> _Records for processing_:

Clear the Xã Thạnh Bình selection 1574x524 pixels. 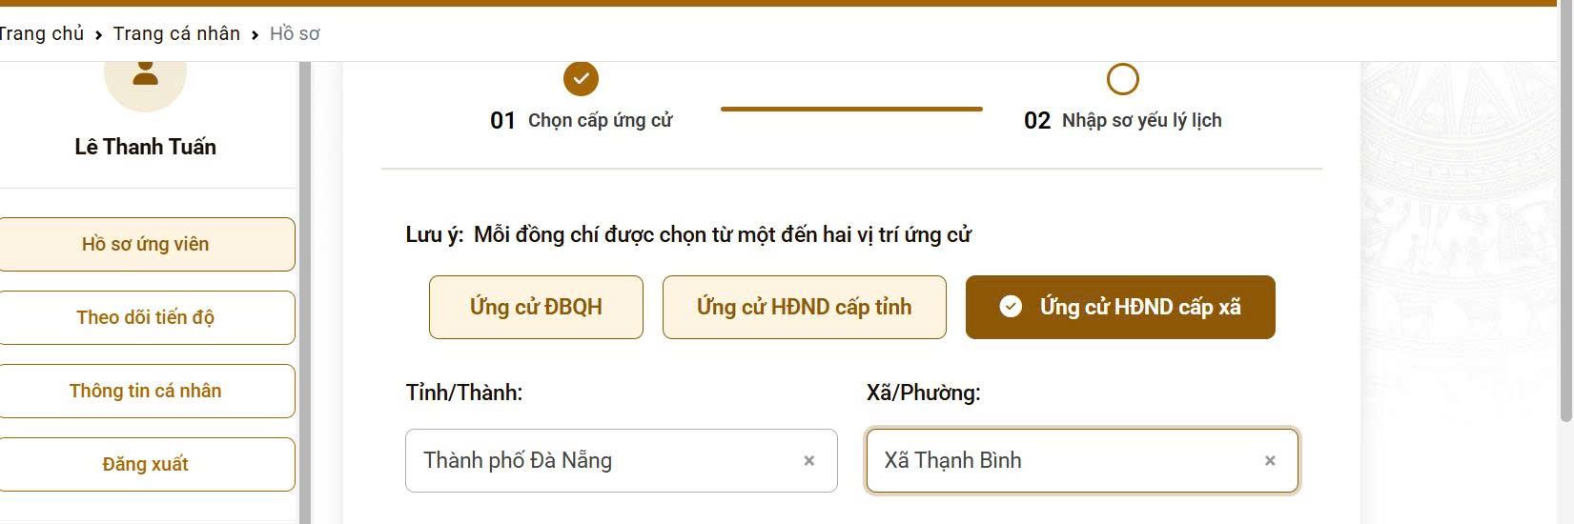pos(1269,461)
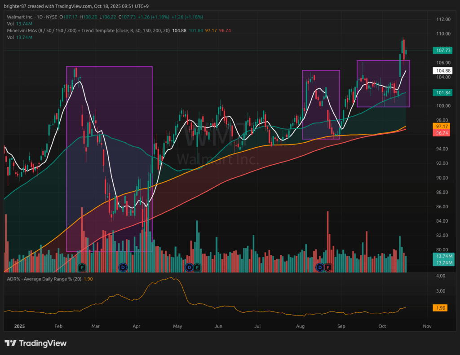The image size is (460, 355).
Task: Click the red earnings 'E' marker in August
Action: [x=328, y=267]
* * *
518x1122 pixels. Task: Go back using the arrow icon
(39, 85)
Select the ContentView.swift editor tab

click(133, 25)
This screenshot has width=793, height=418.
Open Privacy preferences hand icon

> _What you will do_: The lines above, starting at the one with "518x1122 pixels. Task: Go" and ending at the one with "Open Privacy preferences hand icon", are the only ones to return, exactly as written.

> _Result_:
518x1122 pixels. Task: Go back using the arrow icon
(39, 85)
Select the ContentView.swift editor tab

click(133, 25)
This screenshot has width=793, height=418.
Open Privacy preferences hand icon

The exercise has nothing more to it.